- [What is expected]
Output every line below exactly, please, omitting pictures.
[Data records — start]
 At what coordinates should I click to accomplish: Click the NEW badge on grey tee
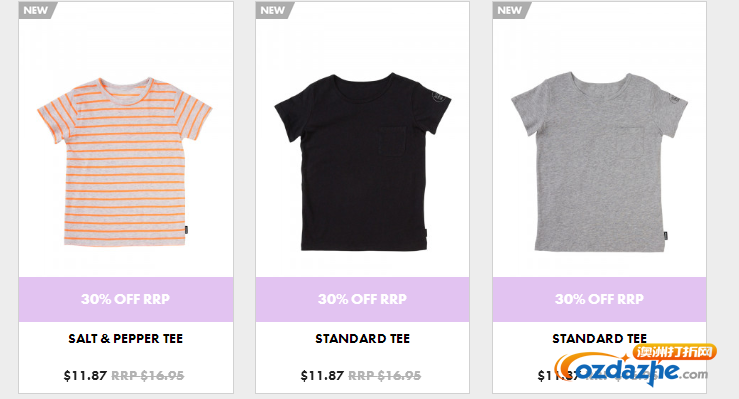[x=510, y=10]
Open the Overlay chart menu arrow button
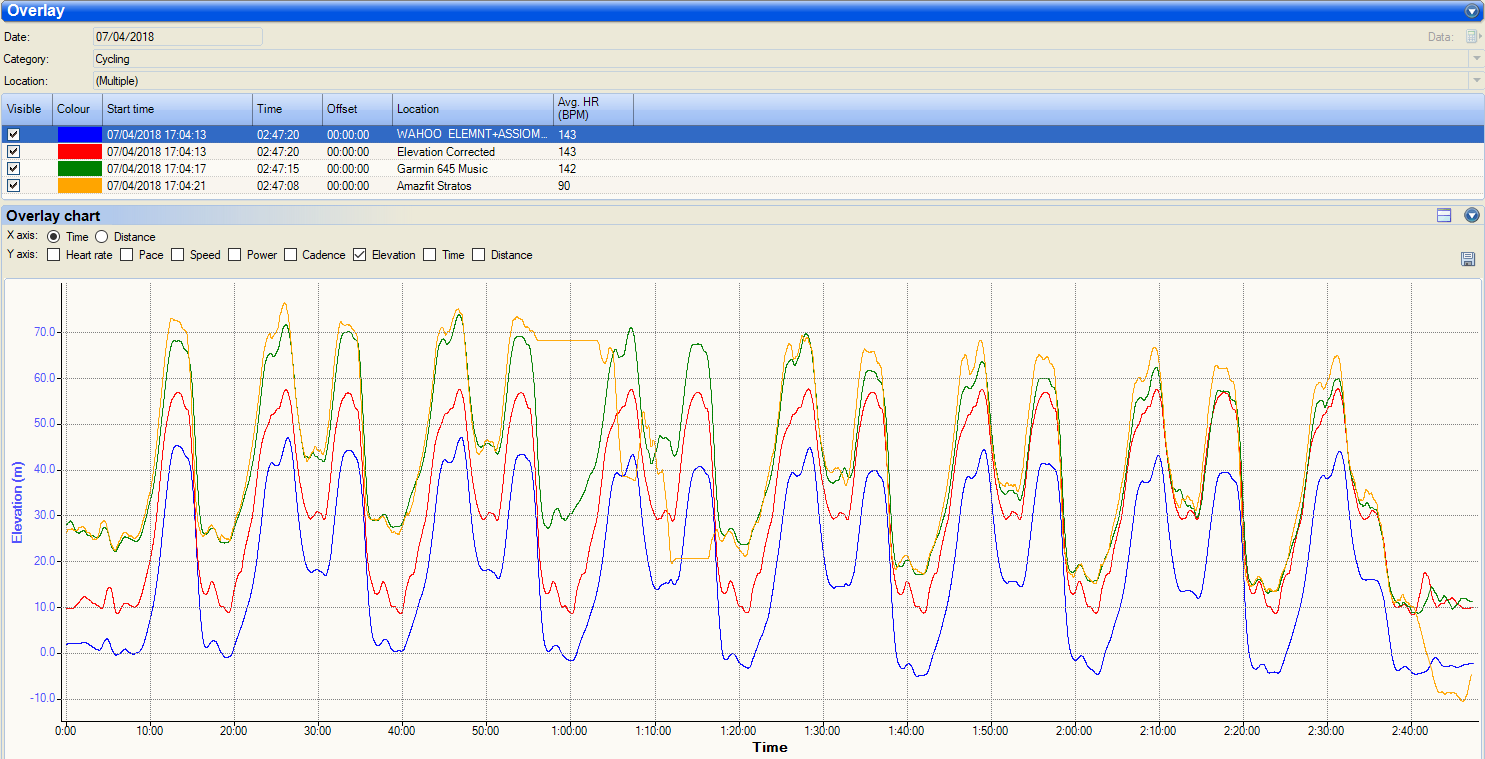The image size is (1485, 759). click(x=1471, y=215)
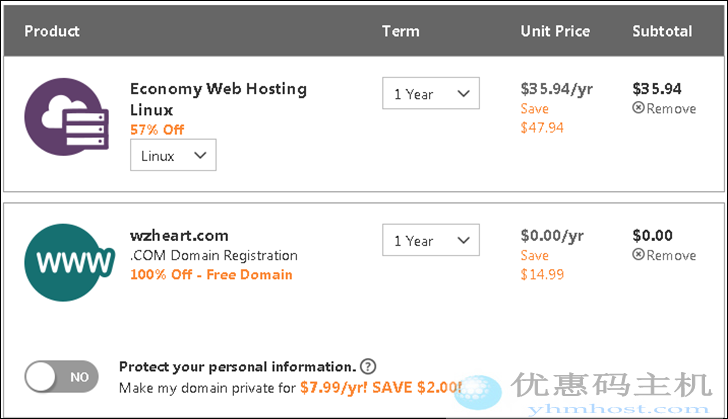Open the hosting term 1 Year dropdown
This screenshot has height=419, width=728.
[431, 94]
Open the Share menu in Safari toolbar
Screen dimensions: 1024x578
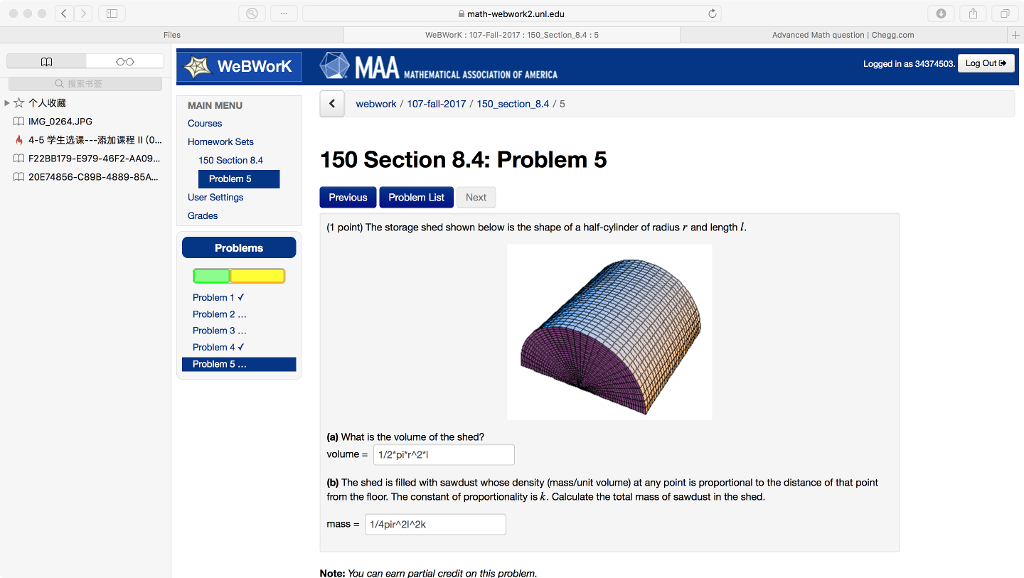coord(971,13)
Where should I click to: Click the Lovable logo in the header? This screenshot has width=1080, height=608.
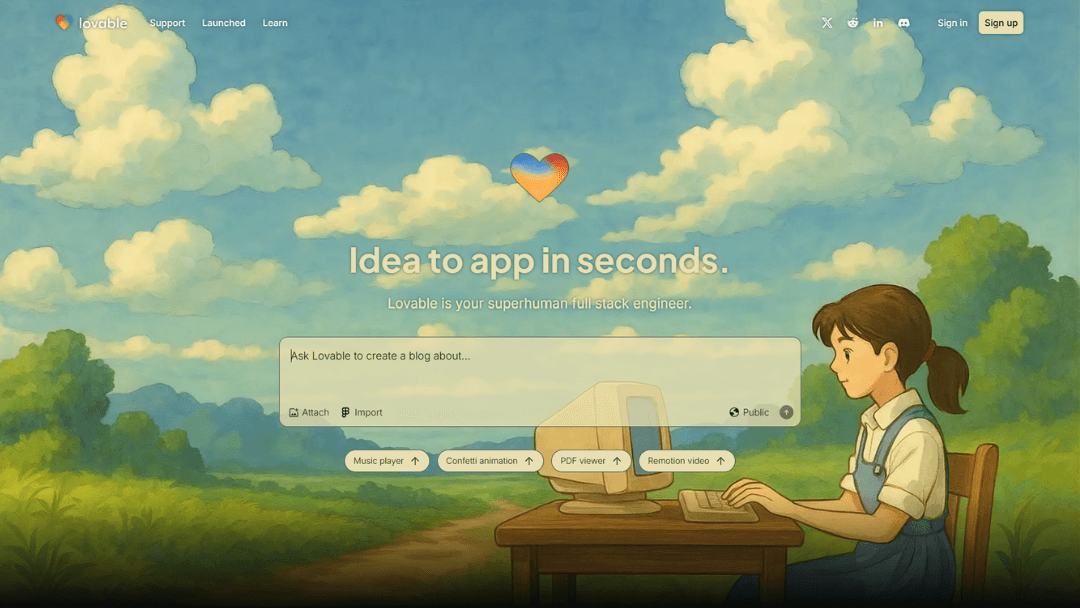[x=91, y=22]
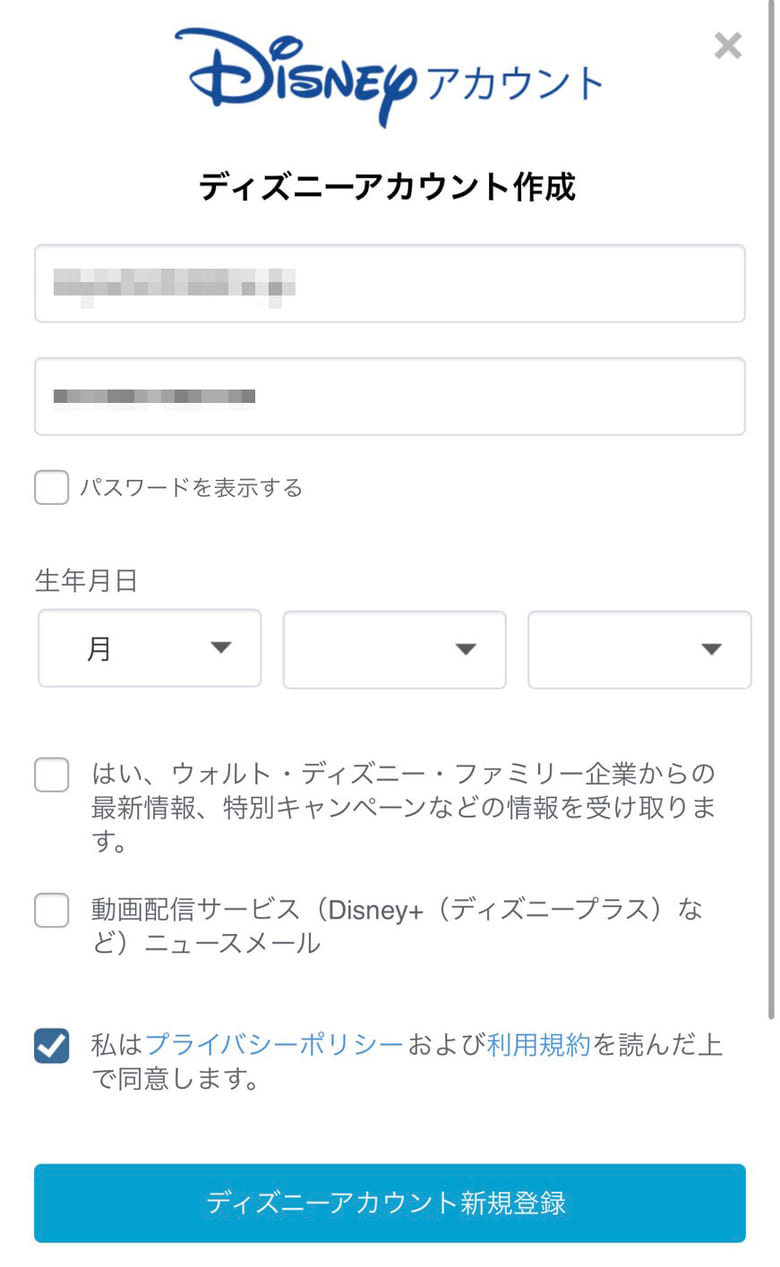780x1267 pixels.
Task: Focus the first blurred email input field
Action: pos(389,284)
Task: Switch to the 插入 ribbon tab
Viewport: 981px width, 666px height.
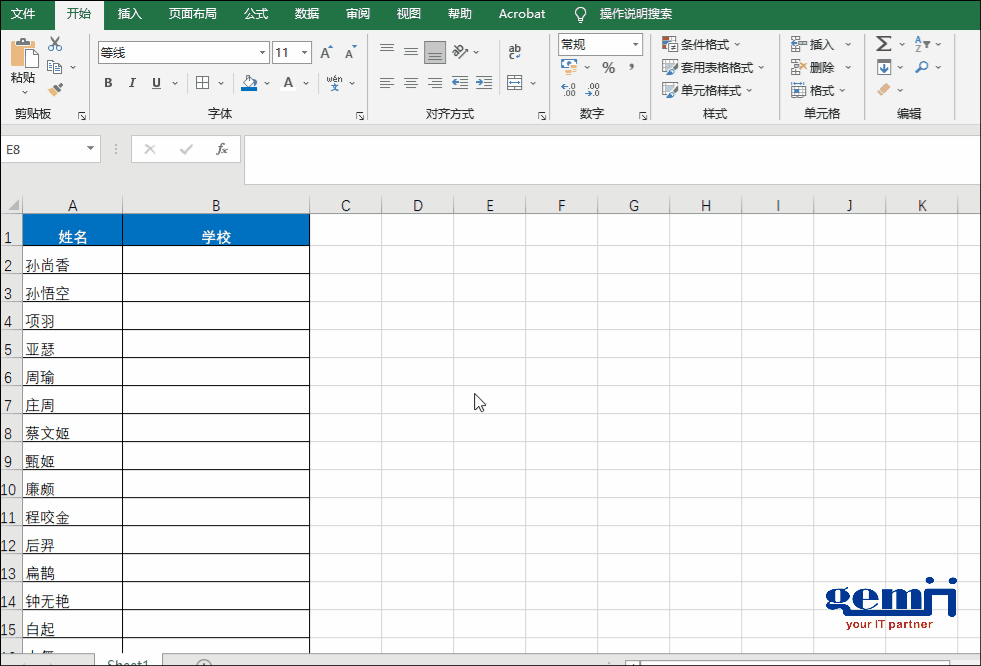Action: [129, 14]
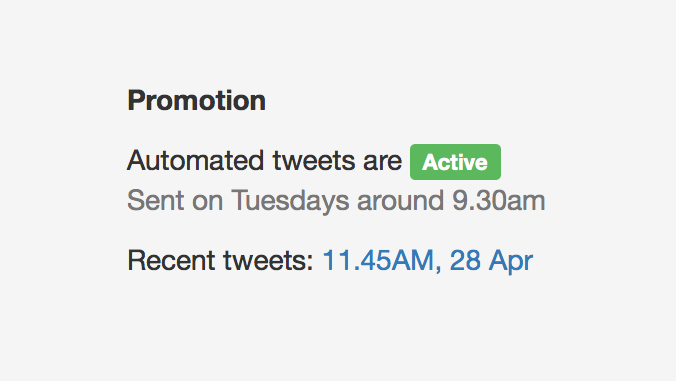The height and width of the screenshot is (381, 676).
Task: Click the word 'Tuesdays' in schedule
Action: pos(290,201)
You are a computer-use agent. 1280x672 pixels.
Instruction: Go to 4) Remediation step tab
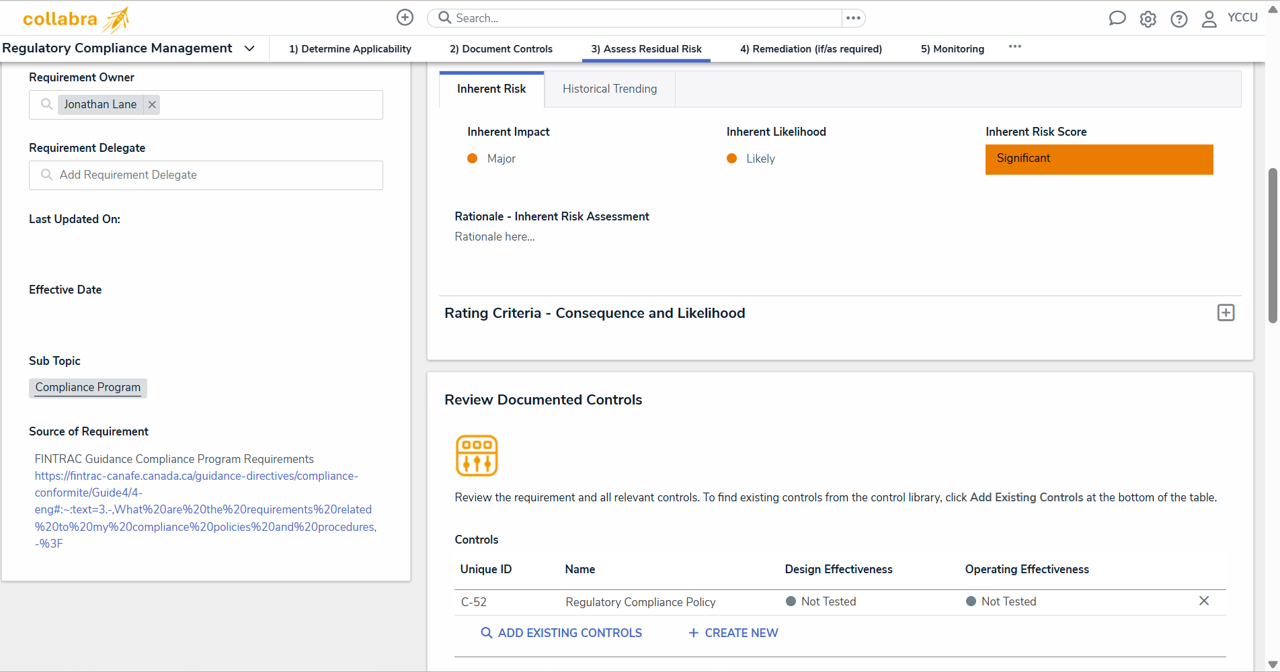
[Data records — finish]
- [Exercise output]
 At what coordinates should I click to accomplish: Click the NEW badge on grey tee
[x=510, y=10]
Open the Overlay chart menu arrow button
The image size is (1485, 759). click(x=1471, y=215)
Open the hosting term 1 Year dropdown
This screenshot has height=419, width=728.
[431, 94]
Open the Share menu in Safari toolbar
Screen dimensions: 1024x578
coord(971,13)
Where should I click to: Click the Lovable logo in the header? This screenshot has width=1080, height=608.
[x=91, y=22]
780x1267 pixels.
Task: Focus the first blurred email input field
Action: pos(389,284)
Task: Switch to the 插入 ribbon tab
Viewport: 981px width, 666px height.
Action: [129, 14]
The height and width of the screenshot is (381, 676).
Task: Click the word 'Tuesdays' in schedule
Action: pos(290,201)
You are a computer-use agent. 1280x672 pixels.
Instruction: Go to 4) Remediation step tab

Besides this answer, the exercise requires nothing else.